There is a certainty to these poems, and a struggle to exist in a world where everything dies, a world where boys need bird suits after school, where paper fish have been taught to swim. Things are not as they should be in McGookey’s prose poems. Death must be addressed, animals caged, and Grief Jackets designed and tested. In this examination, McGookey gives us animals, but also so many hearts and other bits of the body—mouths, fingernails, earwax: the physical existence of human animals; “because being an animal is not so bad,” and we have no alternative. These prose poems struggle with parenthood from both sides: “Having a child is not what you think,” to the “universal plight of how to dispose of emotionally charged artifacts” of one’s parents. In small boxes, McGookey points out the unavoidable pain of all stages of life, these miraculous nests made of loss. Here seemingly opposite emotional states (“In absence, anyone is perfect”) come up against their mirror twins (“Eventually, someone may notice my absence”).

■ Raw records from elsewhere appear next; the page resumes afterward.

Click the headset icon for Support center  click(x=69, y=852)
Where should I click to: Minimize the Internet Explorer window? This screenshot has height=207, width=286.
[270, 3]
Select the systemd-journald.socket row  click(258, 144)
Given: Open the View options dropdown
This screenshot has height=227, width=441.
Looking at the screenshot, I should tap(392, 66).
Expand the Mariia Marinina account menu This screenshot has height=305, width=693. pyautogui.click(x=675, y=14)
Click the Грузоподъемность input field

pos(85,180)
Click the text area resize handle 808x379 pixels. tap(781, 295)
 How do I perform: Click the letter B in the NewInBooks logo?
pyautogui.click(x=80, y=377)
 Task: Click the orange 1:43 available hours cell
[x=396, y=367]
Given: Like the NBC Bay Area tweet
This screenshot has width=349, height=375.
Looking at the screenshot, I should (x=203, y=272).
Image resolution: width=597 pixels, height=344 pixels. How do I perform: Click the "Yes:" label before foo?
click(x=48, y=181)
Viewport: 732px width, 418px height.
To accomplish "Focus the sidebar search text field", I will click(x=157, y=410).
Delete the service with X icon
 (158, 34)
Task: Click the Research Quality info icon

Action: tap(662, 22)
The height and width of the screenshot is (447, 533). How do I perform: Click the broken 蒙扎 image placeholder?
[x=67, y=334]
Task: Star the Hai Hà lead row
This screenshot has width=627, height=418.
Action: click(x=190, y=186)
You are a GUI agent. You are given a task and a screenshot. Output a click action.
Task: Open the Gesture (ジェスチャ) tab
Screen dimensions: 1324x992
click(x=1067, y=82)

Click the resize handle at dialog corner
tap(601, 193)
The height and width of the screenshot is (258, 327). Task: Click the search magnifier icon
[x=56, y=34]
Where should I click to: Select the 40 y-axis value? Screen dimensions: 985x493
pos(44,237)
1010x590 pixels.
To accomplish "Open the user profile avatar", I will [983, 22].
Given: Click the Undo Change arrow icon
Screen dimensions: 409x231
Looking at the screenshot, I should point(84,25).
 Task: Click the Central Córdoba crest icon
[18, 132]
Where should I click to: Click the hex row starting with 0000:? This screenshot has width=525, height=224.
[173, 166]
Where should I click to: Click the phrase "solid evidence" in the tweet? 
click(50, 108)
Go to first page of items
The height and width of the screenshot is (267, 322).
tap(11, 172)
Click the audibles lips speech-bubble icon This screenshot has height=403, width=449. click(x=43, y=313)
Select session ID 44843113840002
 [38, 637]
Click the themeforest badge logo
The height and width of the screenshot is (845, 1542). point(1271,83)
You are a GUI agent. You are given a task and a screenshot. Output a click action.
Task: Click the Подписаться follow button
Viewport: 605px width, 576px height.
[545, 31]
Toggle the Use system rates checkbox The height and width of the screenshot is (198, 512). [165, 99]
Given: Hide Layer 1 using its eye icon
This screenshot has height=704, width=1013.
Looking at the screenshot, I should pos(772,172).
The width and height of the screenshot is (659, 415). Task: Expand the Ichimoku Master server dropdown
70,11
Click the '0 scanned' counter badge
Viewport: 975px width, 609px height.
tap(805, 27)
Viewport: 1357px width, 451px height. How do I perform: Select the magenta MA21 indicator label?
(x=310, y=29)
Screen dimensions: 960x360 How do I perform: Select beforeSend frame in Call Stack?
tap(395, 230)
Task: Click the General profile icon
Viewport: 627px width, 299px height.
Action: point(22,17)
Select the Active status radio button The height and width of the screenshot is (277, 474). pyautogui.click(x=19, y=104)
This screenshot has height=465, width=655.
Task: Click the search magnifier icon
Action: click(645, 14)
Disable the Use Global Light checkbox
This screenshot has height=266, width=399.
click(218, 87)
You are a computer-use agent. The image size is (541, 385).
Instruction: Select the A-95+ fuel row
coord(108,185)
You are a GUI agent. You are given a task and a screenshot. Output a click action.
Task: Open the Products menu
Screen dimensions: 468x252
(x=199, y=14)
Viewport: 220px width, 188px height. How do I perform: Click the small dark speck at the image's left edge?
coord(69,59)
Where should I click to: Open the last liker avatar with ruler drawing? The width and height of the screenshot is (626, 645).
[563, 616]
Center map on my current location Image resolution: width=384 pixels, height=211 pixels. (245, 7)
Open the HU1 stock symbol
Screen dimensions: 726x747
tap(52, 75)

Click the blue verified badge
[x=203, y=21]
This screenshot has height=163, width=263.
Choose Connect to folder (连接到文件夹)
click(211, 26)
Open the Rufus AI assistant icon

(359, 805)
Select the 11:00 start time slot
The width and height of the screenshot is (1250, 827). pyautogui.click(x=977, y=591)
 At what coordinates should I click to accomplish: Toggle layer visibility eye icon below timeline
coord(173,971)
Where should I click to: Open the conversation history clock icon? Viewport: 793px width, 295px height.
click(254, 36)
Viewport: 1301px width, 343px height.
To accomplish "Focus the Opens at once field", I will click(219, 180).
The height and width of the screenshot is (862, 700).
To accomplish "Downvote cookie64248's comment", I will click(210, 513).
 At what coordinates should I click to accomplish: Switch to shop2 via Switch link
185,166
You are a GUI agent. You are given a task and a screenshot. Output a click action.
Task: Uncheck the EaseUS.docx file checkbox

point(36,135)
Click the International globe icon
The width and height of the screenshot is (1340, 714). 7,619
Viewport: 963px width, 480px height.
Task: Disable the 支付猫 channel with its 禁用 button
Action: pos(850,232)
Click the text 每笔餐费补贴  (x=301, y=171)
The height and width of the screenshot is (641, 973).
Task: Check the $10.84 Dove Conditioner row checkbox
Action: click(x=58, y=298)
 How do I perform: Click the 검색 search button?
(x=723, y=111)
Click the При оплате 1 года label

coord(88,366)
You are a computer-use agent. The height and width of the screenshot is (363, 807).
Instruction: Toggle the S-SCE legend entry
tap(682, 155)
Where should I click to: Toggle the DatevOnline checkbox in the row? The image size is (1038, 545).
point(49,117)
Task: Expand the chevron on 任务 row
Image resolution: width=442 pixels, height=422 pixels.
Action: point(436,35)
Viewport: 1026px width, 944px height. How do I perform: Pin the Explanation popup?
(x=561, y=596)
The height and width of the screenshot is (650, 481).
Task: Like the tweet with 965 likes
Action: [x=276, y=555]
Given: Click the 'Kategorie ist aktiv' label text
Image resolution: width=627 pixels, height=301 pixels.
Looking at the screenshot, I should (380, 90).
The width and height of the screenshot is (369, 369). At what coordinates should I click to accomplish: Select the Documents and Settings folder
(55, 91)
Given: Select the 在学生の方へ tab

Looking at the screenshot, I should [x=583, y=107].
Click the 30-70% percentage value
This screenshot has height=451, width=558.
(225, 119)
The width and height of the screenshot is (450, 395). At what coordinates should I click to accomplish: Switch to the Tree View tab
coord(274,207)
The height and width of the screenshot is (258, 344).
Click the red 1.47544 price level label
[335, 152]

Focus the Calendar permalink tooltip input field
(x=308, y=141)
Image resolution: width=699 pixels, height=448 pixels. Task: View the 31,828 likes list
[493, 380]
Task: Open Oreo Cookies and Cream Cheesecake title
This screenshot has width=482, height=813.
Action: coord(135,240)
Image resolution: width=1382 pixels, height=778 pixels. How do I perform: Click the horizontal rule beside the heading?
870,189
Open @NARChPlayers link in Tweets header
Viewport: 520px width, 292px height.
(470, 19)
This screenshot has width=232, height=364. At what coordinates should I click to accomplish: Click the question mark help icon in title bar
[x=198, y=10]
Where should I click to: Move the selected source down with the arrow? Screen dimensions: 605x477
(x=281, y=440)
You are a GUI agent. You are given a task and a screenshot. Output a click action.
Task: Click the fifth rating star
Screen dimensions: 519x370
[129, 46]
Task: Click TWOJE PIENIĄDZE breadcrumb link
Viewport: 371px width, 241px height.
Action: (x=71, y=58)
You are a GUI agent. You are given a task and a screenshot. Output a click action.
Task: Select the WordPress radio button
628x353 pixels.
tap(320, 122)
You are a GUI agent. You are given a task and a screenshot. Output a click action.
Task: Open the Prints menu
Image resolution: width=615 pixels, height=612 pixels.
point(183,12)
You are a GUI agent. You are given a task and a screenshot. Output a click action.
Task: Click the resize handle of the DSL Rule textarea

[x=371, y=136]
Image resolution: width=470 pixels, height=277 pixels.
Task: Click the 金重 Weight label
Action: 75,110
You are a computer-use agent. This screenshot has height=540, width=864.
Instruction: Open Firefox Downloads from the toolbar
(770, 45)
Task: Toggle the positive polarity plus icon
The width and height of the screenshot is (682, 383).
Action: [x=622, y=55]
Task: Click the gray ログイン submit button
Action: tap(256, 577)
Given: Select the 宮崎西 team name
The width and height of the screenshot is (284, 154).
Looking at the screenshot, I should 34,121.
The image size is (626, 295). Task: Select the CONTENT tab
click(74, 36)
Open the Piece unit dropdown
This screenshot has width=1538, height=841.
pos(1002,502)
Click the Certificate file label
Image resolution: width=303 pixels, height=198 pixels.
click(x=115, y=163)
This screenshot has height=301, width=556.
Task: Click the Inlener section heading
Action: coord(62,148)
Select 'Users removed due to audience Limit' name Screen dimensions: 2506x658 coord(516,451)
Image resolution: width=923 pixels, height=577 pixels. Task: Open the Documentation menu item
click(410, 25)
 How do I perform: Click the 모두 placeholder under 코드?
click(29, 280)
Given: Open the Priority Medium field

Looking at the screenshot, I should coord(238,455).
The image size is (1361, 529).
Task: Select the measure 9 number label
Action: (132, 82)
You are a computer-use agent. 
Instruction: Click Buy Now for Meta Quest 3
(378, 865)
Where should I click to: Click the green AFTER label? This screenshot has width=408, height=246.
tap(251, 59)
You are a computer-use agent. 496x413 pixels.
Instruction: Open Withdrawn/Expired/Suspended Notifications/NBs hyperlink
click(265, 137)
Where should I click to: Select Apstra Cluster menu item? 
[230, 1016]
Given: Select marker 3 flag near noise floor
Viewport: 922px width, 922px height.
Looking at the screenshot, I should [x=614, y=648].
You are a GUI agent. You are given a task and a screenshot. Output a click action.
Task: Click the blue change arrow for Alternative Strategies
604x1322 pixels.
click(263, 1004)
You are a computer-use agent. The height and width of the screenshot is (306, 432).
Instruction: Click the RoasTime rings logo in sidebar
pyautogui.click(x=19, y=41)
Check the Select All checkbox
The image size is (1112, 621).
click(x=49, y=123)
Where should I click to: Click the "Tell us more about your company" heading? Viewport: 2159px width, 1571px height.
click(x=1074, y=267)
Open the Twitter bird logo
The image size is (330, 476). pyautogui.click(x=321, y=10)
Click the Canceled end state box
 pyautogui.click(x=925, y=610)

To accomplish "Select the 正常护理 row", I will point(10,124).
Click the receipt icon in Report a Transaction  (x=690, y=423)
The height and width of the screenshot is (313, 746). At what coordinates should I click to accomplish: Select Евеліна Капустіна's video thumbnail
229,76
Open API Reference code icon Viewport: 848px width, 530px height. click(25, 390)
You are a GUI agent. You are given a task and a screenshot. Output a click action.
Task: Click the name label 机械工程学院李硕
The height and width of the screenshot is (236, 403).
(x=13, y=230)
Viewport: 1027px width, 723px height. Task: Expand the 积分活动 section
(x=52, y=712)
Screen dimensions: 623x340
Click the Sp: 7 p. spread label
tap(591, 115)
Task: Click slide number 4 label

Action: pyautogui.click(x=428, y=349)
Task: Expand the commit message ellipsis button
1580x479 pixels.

The heart in McGookey’s jar is sometimes human, sometimes another animal, sometimes complete, sometimes torn apart in a recognizable story. Even the landscape is both reliable and painful: “Lake Michigan heaves its slow heartbeat on the sand,” and the speaker is told to “just let it fall” if she drops anything over the side of the lighthouse. How difficult it is to hold on and how difficult to let go in a world crowded by life and loss; Heart in a Jar reflects our fractures back to us. Here we recognize—in animal fables, in trips to the zoo, in our own dreamscapes—how little control we have. Even if we try to rescue some creature, or ourselves, we may “damage it beyond any repair.”
In awe of the animals—the significant life—that McGookey includes in Heart in a Jar, I have gathered her words together in a ten-specimen cento. All lines come from McGookey’s book, which holds even more hearts within.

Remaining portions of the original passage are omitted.